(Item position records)
^^^^^^^^

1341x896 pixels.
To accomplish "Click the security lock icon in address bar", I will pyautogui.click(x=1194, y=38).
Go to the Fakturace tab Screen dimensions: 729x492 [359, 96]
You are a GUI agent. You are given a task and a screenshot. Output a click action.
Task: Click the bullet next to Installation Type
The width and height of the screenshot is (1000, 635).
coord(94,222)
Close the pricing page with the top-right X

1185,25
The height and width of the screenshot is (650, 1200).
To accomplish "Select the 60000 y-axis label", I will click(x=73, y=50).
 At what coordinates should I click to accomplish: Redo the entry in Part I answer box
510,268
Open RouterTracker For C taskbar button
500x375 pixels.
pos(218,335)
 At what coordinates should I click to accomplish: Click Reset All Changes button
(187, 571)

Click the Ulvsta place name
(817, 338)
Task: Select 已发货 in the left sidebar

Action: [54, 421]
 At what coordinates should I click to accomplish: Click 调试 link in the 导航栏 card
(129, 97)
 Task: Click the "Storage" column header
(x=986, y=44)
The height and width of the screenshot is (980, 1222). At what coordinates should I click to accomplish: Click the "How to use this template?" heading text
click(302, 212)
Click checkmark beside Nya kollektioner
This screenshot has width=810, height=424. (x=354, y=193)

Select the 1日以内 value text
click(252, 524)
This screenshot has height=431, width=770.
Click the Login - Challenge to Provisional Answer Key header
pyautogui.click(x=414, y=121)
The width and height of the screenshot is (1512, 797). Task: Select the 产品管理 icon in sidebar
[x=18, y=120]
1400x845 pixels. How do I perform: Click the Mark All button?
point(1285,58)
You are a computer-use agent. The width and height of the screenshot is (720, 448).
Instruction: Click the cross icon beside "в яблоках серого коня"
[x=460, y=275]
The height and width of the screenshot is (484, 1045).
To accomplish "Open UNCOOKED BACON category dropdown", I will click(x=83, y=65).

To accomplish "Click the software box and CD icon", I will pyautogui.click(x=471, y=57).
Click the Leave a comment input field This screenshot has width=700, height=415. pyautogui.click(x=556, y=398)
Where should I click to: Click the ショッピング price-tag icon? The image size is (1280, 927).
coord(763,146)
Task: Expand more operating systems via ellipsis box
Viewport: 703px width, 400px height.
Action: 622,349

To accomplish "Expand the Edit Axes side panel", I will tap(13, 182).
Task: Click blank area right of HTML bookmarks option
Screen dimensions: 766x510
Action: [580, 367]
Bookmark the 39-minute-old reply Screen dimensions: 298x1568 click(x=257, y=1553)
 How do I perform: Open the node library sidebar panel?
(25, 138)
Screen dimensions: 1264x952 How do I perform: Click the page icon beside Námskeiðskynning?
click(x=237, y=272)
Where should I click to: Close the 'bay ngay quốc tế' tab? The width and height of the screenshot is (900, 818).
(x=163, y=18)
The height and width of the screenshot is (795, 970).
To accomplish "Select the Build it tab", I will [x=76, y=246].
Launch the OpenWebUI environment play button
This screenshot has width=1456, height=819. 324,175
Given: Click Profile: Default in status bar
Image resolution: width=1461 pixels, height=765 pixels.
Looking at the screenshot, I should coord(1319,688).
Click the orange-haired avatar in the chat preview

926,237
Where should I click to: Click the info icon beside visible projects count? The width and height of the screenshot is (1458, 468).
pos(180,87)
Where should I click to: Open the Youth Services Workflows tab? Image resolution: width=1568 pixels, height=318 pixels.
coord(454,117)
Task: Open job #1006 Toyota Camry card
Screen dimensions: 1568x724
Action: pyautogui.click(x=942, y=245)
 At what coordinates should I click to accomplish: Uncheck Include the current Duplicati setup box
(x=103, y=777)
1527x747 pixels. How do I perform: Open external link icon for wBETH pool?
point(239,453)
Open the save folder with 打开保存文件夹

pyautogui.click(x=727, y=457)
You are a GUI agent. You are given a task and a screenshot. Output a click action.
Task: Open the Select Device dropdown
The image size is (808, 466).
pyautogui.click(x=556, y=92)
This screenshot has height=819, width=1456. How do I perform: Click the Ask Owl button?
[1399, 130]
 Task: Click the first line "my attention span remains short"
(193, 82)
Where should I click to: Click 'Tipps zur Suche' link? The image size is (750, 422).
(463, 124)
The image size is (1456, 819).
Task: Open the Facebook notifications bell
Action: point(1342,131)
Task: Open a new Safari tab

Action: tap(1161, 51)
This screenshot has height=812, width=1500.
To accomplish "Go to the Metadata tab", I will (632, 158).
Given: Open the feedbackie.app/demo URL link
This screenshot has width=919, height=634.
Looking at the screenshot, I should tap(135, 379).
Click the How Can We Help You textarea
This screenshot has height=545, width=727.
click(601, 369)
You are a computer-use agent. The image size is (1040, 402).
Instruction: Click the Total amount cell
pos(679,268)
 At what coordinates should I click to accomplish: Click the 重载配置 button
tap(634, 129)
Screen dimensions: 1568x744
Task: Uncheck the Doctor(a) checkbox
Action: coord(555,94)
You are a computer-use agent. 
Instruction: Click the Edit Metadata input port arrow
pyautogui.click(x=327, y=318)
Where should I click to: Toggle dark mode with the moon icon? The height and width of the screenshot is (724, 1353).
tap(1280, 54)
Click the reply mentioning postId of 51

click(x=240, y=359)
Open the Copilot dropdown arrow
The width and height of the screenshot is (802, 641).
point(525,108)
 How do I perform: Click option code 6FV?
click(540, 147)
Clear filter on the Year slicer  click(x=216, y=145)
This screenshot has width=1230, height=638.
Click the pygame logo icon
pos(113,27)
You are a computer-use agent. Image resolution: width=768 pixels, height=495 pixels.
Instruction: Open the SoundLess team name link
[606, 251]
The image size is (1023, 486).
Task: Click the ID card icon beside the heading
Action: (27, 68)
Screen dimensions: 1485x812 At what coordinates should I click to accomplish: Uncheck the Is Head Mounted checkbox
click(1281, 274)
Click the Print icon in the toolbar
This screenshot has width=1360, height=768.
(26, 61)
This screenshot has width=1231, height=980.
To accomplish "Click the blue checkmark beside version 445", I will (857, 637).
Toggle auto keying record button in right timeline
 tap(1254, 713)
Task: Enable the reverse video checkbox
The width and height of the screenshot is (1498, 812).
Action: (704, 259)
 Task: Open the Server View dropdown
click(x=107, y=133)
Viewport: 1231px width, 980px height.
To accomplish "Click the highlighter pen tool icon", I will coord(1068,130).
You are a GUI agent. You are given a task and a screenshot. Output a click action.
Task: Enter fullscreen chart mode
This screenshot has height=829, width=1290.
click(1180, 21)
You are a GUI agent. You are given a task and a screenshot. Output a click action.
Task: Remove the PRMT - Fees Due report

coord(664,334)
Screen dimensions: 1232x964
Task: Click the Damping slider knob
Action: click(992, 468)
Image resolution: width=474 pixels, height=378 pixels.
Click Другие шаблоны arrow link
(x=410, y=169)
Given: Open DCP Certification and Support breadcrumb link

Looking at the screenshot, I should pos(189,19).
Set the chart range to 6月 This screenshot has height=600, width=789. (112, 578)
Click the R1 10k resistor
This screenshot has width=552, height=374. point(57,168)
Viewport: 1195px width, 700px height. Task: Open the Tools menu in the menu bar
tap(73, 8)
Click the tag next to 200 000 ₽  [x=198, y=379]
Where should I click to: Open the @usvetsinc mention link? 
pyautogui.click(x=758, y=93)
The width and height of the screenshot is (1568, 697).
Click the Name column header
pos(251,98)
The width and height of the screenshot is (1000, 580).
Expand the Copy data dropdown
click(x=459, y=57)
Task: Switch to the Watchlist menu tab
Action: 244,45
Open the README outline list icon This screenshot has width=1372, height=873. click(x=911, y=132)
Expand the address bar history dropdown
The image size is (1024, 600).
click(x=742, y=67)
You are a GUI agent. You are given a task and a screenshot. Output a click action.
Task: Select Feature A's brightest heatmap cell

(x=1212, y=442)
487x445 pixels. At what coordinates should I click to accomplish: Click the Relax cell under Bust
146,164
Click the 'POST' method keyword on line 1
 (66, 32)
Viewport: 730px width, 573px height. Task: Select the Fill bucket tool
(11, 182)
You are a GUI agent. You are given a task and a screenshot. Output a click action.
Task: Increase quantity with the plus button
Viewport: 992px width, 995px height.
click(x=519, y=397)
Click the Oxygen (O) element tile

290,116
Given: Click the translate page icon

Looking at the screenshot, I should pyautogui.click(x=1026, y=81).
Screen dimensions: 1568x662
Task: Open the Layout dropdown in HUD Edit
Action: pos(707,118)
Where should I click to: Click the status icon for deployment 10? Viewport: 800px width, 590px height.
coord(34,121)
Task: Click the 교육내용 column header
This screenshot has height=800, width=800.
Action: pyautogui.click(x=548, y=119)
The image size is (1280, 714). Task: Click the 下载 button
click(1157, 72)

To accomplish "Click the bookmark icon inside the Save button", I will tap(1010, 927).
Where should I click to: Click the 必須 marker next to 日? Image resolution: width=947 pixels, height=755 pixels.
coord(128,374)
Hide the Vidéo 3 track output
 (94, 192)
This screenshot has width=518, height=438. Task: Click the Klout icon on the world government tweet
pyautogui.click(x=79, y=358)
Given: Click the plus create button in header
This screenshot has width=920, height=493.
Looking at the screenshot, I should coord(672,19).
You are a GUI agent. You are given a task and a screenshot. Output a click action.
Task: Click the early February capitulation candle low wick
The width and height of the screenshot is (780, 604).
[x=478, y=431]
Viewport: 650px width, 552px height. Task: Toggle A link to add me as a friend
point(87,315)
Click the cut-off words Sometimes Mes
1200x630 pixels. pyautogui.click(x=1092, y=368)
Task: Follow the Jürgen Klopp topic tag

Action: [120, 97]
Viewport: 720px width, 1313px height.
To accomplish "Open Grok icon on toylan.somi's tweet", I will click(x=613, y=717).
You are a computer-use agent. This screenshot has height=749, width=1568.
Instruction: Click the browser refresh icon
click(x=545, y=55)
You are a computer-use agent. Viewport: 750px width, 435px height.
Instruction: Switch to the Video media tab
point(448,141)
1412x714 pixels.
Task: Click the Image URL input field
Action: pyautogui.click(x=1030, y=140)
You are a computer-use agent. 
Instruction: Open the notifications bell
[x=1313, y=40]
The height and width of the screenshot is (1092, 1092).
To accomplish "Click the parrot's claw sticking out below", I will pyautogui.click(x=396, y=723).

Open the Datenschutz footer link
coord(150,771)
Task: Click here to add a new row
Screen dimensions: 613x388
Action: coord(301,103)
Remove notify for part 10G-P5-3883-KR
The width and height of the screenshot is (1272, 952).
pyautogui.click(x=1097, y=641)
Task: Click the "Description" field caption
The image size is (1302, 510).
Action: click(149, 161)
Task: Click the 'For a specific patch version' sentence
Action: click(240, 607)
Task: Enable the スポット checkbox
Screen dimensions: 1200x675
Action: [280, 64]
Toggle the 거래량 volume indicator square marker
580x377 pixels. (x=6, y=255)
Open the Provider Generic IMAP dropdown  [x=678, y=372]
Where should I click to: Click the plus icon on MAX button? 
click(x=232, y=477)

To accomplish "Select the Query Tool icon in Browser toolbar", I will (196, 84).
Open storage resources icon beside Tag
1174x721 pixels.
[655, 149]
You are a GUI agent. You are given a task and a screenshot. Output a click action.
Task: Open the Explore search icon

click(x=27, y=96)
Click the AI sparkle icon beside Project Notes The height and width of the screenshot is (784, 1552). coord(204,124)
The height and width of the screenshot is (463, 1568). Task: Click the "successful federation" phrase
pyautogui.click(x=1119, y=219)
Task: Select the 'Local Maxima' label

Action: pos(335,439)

^^^^^^^^

● WHAT YOU HAVE TO DO:
Repeat the lines starting with the line containing "The width and height of the screenshot is (1000, 580)." and going on through the line containing "coord(34,121)", copying each one without change.

● CORRECT OUTPUT:
The width and height of the screenshot is (1000, 580).
Expand the Copy data dropdown
click(x=459, y=57)
Task: Switch to the Watchlist menu tab
Action: 244,45
Open the README outline list icon This screenshot has width=1372, height=873. click(x=911, y=132)
Expand the address bar history dropdown
The image size is (1024, 600).
click(x=742, y=67)
You are a GUI agent. You are given a task and a screenshot. Output a click action.
Task: Select Feature A's brightest heatmap cell

(x=1212, y=442)
487x445 pixels. At what coordinates should I click to accomplish: Click the Relax cell under Bust
146,164
Click the 'POST' method keyword on line 1
 (66, 32)
Viewport: 730px width, 573px height. Task: Select the Fill bucket tool
(11, 182)
You are a GUI agent. You are given a task and a screenshot. Output a click action.
Task: Increase quantity with the plus button
Viewport: 992px width, 995px height.
click(x=519, y=397)
Click the Oxygen (O) element tile

290,116
Given: Click the translate page icon

Looking at the screenshot, I should pyautogui.click(x=1026, y=81).
Screen dimensions: 1568x662
Task: Open the Layout dropdown in HUD Edit
Action: pos(707,118)
Where should I click to: Click the status icon for deployment 10? Viewport: 800px width, 590px height.
coord(34,121)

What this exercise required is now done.